The dismantling of the MOJ’s relationship with Dui Hua was but one act in a wide-ranging assault by Wu Aiying on human rights dialogues with foreign governments and international organizations. She resisted providing responses to lists accepted from the MFA’s official dialogue partners. In 2005, China had official dialogues with nine foreign governments. In 2016, her final year as minister of justice, the number of dialogues had shrunk to three. She told the president of an international humanitarian organization that visits to Chinese prisons were out of the question.

She tightened rules governing clemency, reducing the number of sentence reductions and paroles of political prisoners.

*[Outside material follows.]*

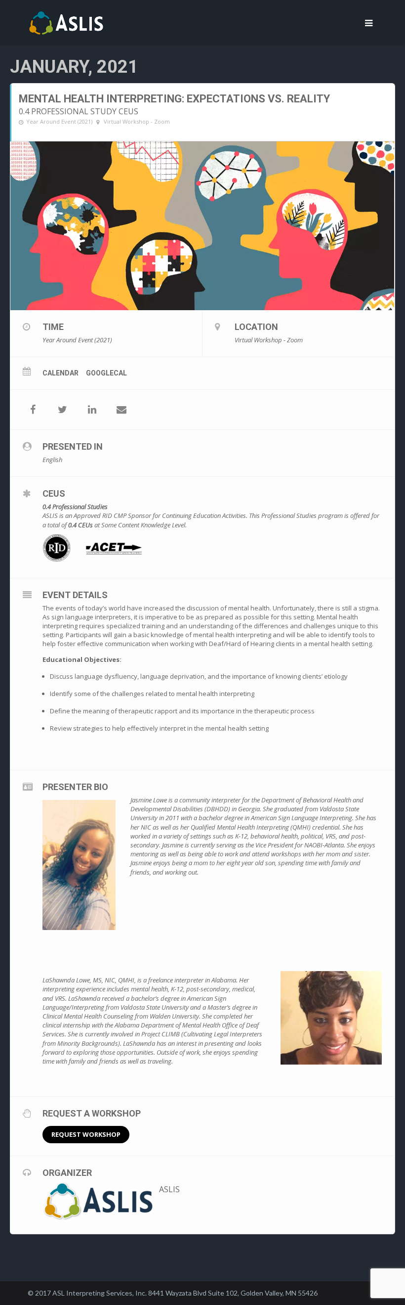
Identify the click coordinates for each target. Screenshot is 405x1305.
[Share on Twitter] (62, 409)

The MOJ oversees and licenses China’s lawyers. Wu Aiying made sure that human rights lawyers were stripped of their licenses. She doubtless played a role in the crackdown against those lawyers that began in July 2015. She opposed granting medical parole to prominent political prisoners including Chen Guangcheng, Tenzin Delek Rinpoche, and Liu Xiaobo. The latter prisoner, who was awarded the Nobel Peace Prize in 2010, served virtually his entire prison sentence while Wu was minister. He passed away in July 2017.

The Downfall of Wu Aiying

It turns out that Wu Aiying was not only an ignorant and crude obstructionist, she was also a poor judge of people and a terrible manager. In early 2017 it emerged that the director general of the MOJ’s political department, Lu Enguang, was a conman and scam artist who had faked his entire biography – education, age, even party membership – to gain a position in the MOJ. Lu Enguang, like Wu Aiying, was a native of Shandong Province. He was promoted by Wu Aiying, to whom he gave expensive gifts and for whom he performed menial tasks. According to Chinese media reports, as many as 20 other senior MOJ officials benefited from this conman’s corrupt activities. Lu was arrested and is awaiting trial at the time of this writing.

Wu Aiying was removed as Minister of Justice in July 2017. She was expelled from the Communist Party at the 19th Party Congress in October 2017. Lawyers all over China rejoiced at hearing the news. It is expected she will face trial, and she could well wind up in one of the women’s prisons she once oversaw (during her tenure at the MOJ, the number of women in prison in China rose by more than 50 percent). If she goes to prison, she will have received her just deserts.